About the future, the main concern is the connection between liturgical theology and practice and the urgent challenges before us. What or who would profit from coherent, ecclesially faithful, poetically crafted liturgy, and rehearsed practices, while much is falling apart around us? While identifying white supremacy, racism, and inequities between and within nations as urgent matters, Galbreath highlights the need for an ecological focus in Reformed liturgical theology and practice. His call is for an “ecumenical appropriation of sacramentality” drawing on incarnational language to help the Reformed community to rediscover/reclaim “a vision of the earth as a place of encounter with the divine” (97). Galbreath argues for “connecting Christian discipleship with earth care” (98) as “new liturgical resources that draw on images of the richness of the earth can reinvigorate worship” (98).

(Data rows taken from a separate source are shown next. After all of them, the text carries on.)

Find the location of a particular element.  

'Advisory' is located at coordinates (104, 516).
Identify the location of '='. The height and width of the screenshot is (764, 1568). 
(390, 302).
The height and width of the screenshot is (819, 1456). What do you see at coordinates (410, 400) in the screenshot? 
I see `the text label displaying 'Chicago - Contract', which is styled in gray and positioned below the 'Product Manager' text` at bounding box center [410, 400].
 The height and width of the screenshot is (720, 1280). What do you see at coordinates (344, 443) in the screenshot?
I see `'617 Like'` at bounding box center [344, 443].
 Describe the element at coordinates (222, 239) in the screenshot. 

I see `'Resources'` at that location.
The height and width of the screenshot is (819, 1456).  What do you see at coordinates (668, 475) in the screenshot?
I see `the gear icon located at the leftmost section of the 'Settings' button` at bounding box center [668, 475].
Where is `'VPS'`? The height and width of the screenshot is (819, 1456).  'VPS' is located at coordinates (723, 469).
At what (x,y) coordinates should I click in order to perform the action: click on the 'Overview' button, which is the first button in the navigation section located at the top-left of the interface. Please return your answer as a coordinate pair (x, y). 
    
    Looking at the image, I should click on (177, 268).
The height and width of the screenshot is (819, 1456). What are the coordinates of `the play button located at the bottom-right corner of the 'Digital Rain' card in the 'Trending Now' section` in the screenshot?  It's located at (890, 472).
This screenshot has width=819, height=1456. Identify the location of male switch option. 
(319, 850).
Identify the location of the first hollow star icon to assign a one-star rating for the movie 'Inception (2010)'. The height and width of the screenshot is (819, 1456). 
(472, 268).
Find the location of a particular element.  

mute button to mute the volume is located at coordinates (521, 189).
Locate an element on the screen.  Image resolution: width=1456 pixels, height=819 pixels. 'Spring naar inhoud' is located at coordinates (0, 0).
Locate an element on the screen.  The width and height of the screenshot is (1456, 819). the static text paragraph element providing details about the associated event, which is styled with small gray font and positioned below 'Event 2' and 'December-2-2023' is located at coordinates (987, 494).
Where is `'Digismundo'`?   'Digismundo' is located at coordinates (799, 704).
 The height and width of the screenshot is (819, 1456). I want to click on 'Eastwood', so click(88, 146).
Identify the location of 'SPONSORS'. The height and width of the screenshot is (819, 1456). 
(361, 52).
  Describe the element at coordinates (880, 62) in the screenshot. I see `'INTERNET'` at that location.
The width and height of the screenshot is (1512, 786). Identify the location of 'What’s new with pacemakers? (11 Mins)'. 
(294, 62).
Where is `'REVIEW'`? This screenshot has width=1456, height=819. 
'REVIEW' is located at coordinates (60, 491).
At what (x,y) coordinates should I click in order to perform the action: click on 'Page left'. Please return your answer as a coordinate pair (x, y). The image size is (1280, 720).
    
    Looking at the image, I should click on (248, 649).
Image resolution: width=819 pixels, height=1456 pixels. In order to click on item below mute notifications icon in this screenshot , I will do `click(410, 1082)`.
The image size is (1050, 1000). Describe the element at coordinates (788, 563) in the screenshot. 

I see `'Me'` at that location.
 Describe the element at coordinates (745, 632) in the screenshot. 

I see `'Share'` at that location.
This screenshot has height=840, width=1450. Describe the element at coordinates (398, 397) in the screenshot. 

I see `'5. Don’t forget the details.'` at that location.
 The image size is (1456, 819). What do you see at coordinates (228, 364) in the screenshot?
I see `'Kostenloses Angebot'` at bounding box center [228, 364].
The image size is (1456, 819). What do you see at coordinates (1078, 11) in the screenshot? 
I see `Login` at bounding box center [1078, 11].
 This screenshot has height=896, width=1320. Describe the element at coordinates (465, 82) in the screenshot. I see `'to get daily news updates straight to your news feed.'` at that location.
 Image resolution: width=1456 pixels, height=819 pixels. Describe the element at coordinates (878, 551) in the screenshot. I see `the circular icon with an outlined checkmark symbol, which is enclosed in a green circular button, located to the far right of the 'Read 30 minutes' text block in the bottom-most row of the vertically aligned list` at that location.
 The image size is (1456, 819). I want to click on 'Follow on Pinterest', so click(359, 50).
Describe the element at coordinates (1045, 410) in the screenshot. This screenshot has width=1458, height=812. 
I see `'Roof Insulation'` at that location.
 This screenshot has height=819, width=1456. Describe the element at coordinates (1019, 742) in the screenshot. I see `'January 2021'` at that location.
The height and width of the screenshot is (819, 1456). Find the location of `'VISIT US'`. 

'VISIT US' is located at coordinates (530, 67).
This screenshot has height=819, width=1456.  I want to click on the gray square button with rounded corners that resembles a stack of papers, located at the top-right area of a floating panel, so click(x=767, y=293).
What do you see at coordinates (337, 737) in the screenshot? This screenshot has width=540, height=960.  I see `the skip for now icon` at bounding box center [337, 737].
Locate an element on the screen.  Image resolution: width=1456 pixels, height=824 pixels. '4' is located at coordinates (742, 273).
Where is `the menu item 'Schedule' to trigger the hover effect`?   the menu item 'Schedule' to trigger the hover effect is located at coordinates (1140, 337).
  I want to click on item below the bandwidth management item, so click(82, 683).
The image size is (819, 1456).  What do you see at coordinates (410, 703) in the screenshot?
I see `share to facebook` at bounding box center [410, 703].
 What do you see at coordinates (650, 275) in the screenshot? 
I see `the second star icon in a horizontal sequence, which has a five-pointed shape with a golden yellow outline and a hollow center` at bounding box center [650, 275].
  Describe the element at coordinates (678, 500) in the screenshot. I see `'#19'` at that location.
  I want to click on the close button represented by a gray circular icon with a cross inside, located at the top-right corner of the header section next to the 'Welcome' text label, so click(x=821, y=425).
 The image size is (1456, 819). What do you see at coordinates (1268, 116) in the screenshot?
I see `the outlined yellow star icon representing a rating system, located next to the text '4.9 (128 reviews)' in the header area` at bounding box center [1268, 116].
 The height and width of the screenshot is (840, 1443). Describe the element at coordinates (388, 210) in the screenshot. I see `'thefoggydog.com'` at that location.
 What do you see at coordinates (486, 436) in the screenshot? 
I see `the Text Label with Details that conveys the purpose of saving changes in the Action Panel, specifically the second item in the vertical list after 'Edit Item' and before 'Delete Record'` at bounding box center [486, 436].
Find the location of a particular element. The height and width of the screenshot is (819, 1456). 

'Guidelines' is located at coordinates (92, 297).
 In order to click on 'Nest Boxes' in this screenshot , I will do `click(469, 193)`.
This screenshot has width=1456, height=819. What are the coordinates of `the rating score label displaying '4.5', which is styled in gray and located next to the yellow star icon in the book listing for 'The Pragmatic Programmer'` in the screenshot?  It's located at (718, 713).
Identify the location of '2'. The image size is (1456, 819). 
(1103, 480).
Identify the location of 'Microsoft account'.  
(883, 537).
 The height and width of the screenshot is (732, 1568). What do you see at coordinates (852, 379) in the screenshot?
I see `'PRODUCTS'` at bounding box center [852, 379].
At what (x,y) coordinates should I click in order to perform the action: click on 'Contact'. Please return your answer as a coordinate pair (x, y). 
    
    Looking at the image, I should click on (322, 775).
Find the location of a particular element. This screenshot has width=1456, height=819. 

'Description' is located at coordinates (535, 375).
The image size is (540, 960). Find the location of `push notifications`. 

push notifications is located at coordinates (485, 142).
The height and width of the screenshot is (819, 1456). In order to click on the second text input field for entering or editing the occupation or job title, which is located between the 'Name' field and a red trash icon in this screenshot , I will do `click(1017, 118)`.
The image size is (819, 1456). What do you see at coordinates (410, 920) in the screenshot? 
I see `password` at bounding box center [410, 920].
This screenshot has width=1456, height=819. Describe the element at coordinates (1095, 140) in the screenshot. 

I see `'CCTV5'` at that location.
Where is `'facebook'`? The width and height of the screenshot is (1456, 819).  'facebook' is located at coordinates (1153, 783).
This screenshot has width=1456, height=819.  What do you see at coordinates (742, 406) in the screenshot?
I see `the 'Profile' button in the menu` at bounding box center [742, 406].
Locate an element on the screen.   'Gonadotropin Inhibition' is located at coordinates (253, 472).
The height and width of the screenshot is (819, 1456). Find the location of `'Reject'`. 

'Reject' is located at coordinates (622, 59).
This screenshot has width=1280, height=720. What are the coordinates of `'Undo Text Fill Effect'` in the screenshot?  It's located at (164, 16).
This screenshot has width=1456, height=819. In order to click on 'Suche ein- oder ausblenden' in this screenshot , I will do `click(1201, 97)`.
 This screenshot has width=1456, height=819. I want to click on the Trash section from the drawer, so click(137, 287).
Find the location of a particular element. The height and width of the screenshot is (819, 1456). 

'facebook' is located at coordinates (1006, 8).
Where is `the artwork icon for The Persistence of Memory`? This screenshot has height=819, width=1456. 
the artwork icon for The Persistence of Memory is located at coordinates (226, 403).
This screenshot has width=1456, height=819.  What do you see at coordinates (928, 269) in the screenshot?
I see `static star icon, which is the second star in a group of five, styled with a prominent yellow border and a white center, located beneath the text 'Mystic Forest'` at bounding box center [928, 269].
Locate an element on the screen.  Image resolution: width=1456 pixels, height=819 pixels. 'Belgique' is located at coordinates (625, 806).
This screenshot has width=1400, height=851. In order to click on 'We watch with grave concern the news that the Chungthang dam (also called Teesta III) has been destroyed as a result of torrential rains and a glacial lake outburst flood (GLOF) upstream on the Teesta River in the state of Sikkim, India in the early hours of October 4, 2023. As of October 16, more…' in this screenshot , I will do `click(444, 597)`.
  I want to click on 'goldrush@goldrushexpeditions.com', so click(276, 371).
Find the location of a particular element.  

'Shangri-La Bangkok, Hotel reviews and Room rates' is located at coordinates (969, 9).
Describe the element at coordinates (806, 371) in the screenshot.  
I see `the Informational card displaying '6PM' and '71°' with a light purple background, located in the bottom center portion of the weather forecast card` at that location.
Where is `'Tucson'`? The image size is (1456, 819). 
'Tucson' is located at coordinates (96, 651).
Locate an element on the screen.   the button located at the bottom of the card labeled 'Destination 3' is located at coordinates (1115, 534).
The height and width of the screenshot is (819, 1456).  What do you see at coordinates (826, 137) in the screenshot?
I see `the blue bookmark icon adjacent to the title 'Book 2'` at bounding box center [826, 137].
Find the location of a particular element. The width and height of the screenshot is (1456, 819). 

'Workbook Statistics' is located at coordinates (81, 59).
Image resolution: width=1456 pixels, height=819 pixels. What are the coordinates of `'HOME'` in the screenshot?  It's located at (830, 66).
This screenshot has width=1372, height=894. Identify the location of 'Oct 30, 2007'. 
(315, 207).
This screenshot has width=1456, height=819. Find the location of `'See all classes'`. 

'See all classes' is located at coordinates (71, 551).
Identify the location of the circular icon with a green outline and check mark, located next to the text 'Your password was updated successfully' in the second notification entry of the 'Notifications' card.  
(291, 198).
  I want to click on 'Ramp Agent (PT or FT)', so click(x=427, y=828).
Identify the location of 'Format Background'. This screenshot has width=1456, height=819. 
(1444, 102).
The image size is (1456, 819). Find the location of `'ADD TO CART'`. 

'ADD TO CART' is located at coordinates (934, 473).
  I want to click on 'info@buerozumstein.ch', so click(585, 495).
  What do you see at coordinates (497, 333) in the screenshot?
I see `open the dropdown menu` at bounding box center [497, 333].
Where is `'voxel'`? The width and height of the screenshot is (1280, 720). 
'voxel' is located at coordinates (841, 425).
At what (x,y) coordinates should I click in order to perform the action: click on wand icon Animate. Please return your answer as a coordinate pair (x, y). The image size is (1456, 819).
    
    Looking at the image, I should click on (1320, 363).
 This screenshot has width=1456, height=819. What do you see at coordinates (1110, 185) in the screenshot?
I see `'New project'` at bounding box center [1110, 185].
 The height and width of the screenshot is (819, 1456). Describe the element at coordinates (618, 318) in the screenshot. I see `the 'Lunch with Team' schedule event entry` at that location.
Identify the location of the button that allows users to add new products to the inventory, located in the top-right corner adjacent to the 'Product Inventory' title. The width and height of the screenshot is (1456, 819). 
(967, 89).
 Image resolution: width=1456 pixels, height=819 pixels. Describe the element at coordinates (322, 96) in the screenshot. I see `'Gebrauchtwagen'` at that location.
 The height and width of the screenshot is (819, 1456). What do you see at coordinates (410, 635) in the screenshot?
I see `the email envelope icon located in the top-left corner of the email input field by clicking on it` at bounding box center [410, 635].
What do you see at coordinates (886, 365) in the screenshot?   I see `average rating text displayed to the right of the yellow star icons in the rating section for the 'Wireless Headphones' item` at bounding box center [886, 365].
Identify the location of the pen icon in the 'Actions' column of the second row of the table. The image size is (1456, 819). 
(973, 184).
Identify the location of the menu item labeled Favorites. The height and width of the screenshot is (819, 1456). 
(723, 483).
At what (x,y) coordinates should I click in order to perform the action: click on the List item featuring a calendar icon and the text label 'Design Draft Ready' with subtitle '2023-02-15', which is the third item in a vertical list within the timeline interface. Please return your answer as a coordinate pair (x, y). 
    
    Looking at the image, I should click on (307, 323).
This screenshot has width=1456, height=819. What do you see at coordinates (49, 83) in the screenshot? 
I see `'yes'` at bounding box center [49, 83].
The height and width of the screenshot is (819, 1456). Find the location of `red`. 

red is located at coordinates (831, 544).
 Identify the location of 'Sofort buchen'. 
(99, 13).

While Galbreath’s work is situated within the Presbyterian Church (U.S.A) and American landscape his offering is for the whole Reformed family with overtures to the world church Reformed family. At times his examples unconsciously point to the diverse nature of the “reformed” family outside of the PCUSA though “world church” is more local than we tend to give attention to. Galbreath does challenge Reformed communities to revisit “the theological presuppositions” (130) that result in Reformed Christians viewing themselves outside of or apart from the world around them. This is where Galbreath works needs to be pushed further: interrogating the production and reproduction of knowing and being in reformed liturgical theology and practice. The epistemic theological mode remains in much of liturgical renewal. Exorcizing liturgical renewal of whiteness, the overarching systemic framework holding renewal captive, is as urgent as ever.
I very much appreciate Galbreath’s dedication of the volume to his granddaughter (Taluli). Perhaps Galbreath has been contemplating what it means to be a good ancestor. Roman Krznaric, speaking about his book The Good Ancestor (Penguin Random House, 2020), contends that humankind has colonized the future as if no one is and will be there. Urging a radical shift from a “good Samaritan” aspiration to becoming a “good ancestor,” Krznaric asks: what are we leaving as legacies to the future generations? Naming the robbing of future generations as a colonial habit, Krznaric calls for a “House of the Future” (instead of House of Lords). What would a liturgical house of the future look like? What legacies is Reformed theology of worship leaving for future generations? What permission we are giving or freedom we are leaving for the next generation to go their own way? Can re-forming liturgy avoid colonizing God and the future, so that the whole of creation can freely breathe again?
Michael N. Jagessar is an independent scholar.
Michael N. JagessarDate Of Review:July 19, 2021
Paul Galbreath is professor of theology at Union Presbyterian Seminary in Charlotte, NC. He is an ordained Minister of Word and Sacrament in the Presbyterian Church (U.S.A.). His previous books include Leading from the Table (2008); Leading through the Water (2011); and Leading into the World (2014).